Java time does try to provide best value (they actually delegate the native code to call get the kernal time). However, JVM specs make this coarse time measurement disclaimer mainly for things like GC activities, and support of underlying system.
Certain GC activities will block all threads even if you are running concurrent GC.
default linux clock tick precision is only 10ms. Java cannot make it any better if linux kernal does not support.
I haven't figured out how to address #1 unless your app does not need to do GC. A decent and med size application probably and occasionally spends like tens of milliseconds on GC pauses. You are probably out of luck if your precision requirement is lower 10ms.
As for #2, You can tune the linux kernal to give more precision. However, you are also getting less out of your box because now kernal context switch more often.
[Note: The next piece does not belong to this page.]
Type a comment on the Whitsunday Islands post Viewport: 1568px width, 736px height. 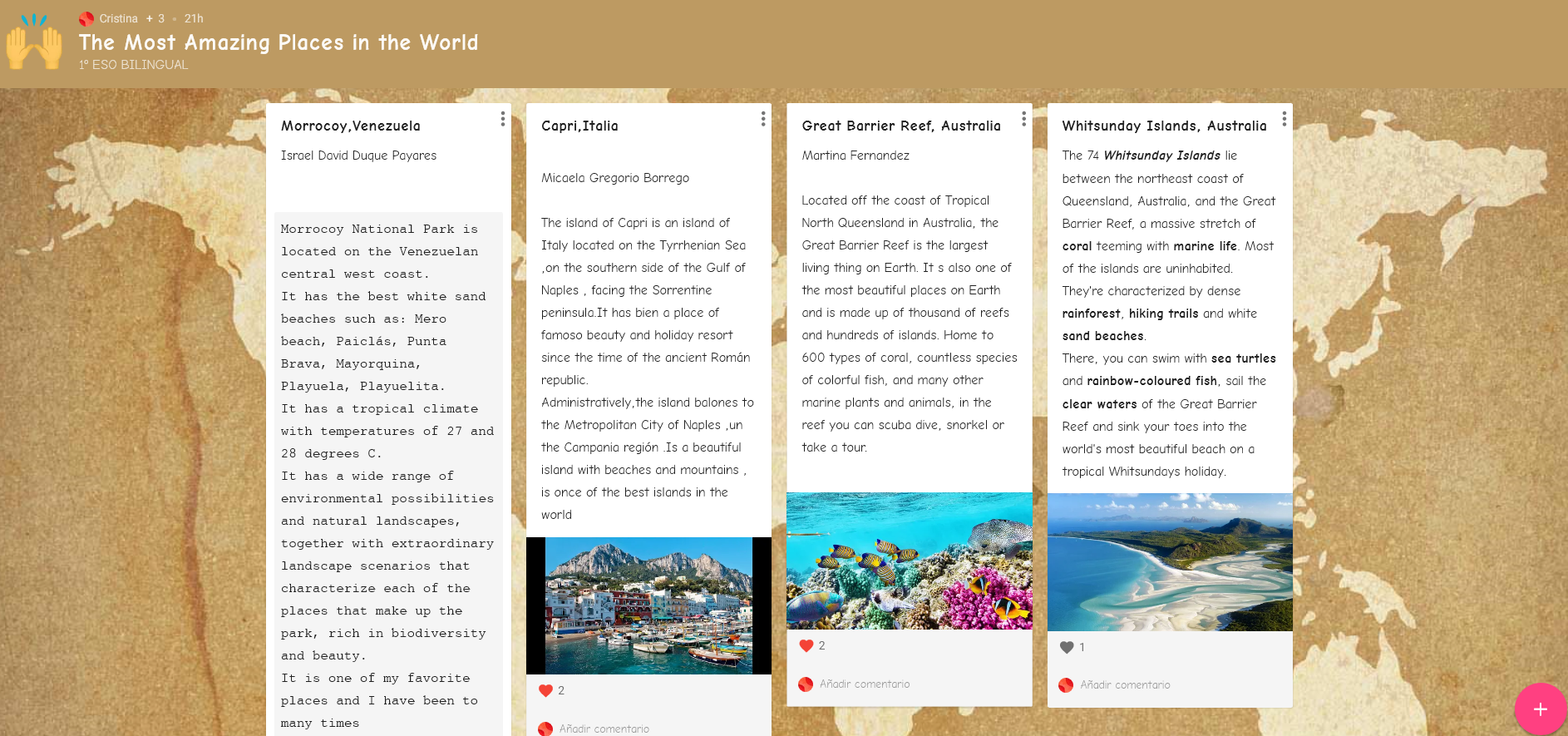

Perhaps, we should look at it different angle. Is there a reason that OPS needs precision of 10ms of lower? Is it okay to tell Ops that precision is at 10ms AND also look at the GC log at that time, so they know the time is +-10ms accurate without GC activity around that time?
If you are looking to record some type of phenomenon on the order of nanoseconds, what you really need is a real-time operating system. The accuracy of the timer will greatly depend on the operating system's implementation of its high resolution timer and the underlying hardware.
However, you can still stay with Java since there are RTOS versions available.
JNI:
Create a simple function to access the Intel RDTSC instruction or the PMCCNTR register of co-processor p15 in ARM.
Pure Java:
You can possibly get better values if you are willing to delay until a clock tick. You can spin checking System.nanoTime() until the value changes. If you know for instance that the value of System.nanoTime() changes every 10000 loop iterations on your platform by amount DELTA then the actual event time was finalNanoTime-DELTA*ITERATIONS/10000. You will need to "warm-up" the code before taking actual measurements.
Hack (for profiling, etc, only):
If garbage collection is throwing you off you could always measure the time using a high-priority thread running in a second jvm which doesn't create objects. Have it spin incrementing a long in shared memory which you use as a clock.